Internet filtering technologies play a critical role in shaping access to information online, where software that inspects, manages, or blocks communications has become commonplace. When operated by repressive governments, this software can limit the ability of citizens to communicate freely and fully participate in digital spaces. Given this risk, Internet filtering companies have a responsibility to prevent or mitigate the adverse human rights impacts linked to their products and services.

Citizen Lab researchers scanned every one of the billions of IP addresses on the Internet to identify addresses that matched a signature researchers pinpointed as indicative of Netsweeper installations. Of the 30 countries where researchers identified Netsweeper installations, they focused on 10 that present systemic human rights concerns, the majority of which are considered authoritarian: Afghanistan, Bahrain, India, Kuwait, Pakistan, Qatar, Somalia, Sudan, UAE, and Yemen.

The report reveals that these countries use Netsweeper technology to censor access to a wide range of digital content protected by international legal frameworks. Examples of filtered content include media websites in Yemen, religious content in Bahrain, and political campaigns in the United Arab Emirates. Researchers also identified patterns of over-blocking and blocking as the result of mistaken categorization.

“Our report sheds light on the proliferation of Netsweeper’s Internet filtering systems and their use in countries with significant human rights issues to block a wide range of content, including LGBTQ and women’s health information. The provision of these services contradicts Canadian values and corporate social responsibility principles. Access to information is a human right recognized under international law — yet one that many governments defy in practice through extensive Internet censorship. By facilitating these practices, Netsweeper is profiting from the dark curtain being drawn over the Internet for a large number of users around the world.” – Ron Deibert, Professor of Political Science and Director of the Citizen Lab at the University of Toronto’s Munk School of Global Affairs

Researchers conclude that the deployment of Netsweeper technology documented in this report raises serious concerns regarding Netsweeper’s corporate social responsibility (CSR) practices and fulfillment of its responsibility to respect human rights. Netsweeper has not made public any human rights policy or due diligence practices adopted by the company and has not indicated whether it has taken any steps to identify, prevent, and mitigate adverse impacts of its technologies on human rights.

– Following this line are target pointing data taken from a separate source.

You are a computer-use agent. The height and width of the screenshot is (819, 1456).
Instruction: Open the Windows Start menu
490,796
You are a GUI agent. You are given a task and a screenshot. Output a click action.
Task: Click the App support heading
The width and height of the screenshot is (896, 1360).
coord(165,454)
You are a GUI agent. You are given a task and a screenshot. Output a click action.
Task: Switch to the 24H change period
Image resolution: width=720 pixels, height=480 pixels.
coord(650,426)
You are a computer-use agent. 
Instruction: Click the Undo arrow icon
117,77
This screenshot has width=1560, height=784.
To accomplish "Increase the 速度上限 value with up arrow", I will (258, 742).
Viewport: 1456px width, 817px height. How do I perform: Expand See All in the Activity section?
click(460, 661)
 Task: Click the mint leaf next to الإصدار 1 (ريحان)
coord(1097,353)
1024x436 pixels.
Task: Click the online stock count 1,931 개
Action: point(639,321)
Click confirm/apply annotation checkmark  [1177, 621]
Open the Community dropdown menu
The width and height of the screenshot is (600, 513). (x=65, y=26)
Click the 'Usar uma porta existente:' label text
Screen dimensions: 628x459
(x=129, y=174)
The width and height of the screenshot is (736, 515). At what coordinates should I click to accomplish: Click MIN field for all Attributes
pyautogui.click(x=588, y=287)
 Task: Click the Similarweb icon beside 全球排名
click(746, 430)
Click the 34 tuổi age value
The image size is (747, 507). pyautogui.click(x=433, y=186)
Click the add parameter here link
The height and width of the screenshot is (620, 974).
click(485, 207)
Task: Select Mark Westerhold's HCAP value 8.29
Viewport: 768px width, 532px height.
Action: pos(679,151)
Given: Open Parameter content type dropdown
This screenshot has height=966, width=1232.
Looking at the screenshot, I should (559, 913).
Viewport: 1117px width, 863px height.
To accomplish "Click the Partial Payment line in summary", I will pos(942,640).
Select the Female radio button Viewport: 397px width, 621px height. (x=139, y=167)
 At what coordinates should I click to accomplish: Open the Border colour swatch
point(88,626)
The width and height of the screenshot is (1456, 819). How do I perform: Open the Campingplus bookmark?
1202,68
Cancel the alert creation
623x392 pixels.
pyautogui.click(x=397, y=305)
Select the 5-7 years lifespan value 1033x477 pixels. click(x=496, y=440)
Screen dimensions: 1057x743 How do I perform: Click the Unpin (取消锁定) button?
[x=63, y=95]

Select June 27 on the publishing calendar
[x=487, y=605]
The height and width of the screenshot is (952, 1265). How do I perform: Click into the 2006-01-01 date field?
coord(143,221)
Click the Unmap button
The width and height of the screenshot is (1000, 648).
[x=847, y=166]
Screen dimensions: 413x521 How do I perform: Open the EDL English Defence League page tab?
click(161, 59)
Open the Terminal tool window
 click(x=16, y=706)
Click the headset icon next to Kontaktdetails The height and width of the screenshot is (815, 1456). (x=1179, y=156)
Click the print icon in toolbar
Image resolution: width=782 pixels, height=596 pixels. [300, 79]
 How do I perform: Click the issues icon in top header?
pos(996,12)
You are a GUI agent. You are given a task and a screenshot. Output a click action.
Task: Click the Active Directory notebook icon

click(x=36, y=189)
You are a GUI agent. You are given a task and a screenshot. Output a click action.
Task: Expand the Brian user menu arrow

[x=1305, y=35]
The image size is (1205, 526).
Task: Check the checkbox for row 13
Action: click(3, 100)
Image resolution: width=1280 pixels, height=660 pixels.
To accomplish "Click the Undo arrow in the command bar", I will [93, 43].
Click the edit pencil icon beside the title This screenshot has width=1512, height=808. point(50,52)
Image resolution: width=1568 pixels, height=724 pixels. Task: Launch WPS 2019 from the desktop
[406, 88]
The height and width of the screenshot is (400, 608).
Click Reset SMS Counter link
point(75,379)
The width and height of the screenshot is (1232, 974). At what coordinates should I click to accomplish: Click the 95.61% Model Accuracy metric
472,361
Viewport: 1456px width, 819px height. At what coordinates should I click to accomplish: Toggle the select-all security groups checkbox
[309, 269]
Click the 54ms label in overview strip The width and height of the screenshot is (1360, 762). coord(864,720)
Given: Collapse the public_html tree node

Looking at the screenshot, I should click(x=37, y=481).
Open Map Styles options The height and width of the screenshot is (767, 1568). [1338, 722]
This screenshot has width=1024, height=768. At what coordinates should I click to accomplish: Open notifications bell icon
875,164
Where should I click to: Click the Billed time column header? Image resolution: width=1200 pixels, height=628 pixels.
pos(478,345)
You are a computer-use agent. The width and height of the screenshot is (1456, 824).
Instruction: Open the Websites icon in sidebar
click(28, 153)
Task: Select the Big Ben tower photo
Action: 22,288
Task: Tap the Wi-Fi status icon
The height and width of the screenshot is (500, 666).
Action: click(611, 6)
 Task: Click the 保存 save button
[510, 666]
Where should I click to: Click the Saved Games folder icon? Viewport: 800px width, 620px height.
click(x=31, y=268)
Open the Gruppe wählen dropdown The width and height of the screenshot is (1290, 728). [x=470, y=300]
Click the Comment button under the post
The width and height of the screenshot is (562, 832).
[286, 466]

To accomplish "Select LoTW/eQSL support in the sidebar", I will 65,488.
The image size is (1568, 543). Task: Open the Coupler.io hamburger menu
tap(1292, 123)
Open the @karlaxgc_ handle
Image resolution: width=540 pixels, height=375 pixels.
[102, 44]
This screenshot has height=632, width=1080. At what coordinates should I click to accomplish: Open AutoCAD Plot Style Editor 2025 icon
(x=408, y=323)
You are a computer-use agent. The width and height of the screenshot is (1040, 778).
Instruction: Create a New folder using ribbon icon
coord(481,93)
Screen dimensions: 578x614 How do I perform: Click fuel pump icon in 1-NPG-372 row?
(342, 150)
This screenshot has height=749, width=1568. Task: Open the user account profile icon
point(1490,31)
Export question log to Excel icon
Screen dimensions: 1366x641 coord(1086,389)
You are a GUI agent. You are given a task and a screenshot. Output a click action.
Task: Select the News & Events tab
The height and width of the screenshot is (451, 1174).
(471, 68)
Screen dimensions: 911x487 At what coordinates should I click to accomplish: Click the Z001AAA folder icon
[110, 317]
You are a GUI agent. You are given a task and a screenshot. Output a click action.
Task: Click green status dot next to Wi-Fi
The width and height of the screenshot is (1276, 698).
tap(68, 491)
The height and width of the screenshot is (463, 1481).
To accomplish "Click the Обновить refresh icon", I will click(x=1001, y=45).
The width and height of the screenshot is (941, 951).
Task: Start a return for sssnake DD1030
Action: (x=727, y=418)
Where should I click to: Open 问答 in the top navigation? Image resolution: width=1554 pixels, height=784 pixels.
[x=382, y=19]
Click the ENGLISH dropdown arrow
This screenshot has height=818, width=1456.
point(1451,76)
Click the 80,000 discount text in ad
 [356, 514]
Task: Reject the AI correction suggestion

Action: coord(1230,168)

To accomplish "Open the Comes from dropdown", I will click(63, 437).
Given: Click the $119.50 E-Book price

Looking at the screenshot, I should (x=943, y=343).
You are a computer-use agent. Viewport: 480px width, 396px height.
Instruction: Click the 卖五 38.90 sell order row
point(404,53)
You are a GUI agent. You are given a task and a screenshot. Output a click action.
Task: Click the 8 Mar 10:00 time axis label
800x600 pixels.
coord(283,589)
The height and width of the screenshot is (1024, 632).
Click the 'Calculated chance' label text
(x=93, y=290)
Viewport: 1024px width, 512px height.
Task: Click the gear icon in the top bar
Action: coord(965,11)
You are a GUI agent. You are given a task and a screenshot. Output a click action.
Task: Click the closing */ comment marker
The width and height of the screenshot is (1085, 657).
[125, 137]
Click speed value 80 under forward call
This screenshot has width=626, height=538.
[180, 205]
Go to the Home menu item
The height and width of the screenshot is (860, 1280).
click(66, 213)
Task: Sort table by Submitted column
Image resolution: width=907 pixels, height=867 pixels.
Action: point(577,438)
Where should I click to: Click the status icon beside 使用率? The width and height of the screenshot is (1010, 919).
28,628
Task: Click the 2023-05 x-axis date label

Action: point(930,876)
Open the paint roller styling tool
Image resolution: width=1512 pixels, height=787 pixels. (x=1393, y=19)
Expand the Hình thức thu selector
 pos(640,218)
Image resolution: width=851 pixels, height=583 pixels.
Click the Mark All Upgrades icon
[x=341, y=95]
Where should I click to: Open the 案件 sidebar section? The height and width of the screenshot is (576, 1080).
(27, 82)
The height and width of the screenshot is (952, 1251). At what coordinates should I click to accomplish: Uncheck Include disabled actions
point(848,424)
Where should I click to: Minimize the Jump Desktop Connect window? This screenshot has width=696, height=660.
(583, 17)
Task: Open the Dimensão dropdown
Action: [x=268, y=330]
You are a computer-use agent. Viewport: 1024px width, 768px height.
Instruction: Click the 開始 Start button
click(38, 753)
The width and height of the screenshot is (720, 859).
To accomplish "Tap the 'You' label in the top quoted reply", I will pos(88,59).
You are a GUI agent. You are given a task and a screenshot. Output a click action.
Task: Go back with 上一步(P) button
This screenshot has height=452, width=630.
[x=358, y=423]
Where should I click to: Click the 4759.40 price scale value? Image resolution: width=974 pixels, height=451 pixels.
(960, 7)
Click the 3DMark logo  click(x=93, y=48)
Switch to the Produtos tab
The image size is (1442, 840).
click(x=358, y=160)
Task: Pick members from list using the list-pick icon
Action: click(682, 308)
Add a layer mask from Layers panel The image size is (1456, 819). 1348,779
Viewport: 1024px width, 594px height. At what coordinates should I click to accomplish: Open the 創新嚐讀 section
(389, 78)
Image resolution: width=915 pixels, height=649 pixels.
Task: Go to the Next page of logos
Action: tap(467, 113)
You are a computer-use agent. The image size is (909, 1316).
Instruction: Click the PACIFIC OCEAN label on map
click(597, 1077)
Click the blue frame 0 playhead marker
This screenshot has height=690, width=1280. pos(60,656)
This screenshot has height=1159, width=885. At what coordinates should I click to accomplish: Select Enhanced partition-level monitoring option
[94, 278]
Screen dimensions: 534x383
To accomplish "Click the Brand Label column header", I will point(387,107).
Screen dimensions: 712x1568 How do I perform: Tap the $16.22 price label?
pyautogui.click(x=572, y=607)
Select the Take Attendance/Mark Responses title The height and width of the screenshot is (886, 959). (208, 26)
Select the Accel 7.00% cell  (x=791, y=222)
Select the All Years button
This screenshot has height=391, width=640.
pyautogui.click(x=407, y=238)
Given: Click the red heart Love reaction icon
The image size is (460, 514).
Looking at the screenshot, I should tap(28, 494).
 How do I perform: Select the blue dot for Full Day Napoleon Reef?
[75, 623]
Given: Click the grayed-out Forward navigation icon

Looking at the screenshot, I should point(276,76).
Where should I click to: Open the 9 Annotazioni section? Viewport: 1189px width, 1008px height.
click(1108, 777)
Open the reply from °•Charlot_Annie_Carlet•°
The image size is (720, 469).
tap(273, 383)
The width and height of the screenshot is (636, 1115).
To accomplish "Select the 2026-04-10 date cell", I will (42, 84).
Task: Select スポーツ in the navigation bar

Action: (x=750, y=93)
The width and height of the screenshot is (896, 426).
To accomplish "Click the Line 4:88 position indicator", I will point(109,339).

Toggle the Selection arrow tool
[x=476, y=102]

Likewise, the Government of Canada has important obligations under international law to protect human rights and has stated that it expects Canadian businesses working overseas to act in accordance with ethical standards and CSR practices. Yet, while Canada has taken a strong public stance in favour of protecting human rights online, Canadian government entities have simultaneously supported Netsweeper in trade promotion and development of its export sales to countries with questionable human rights policies and practices. Report authors offer recommendations to policy officials and lawmakers on how to better fulfill Canada’s obligations under international human rights law when it comes to the overseas operations of Canadian “dual-use” technology companies.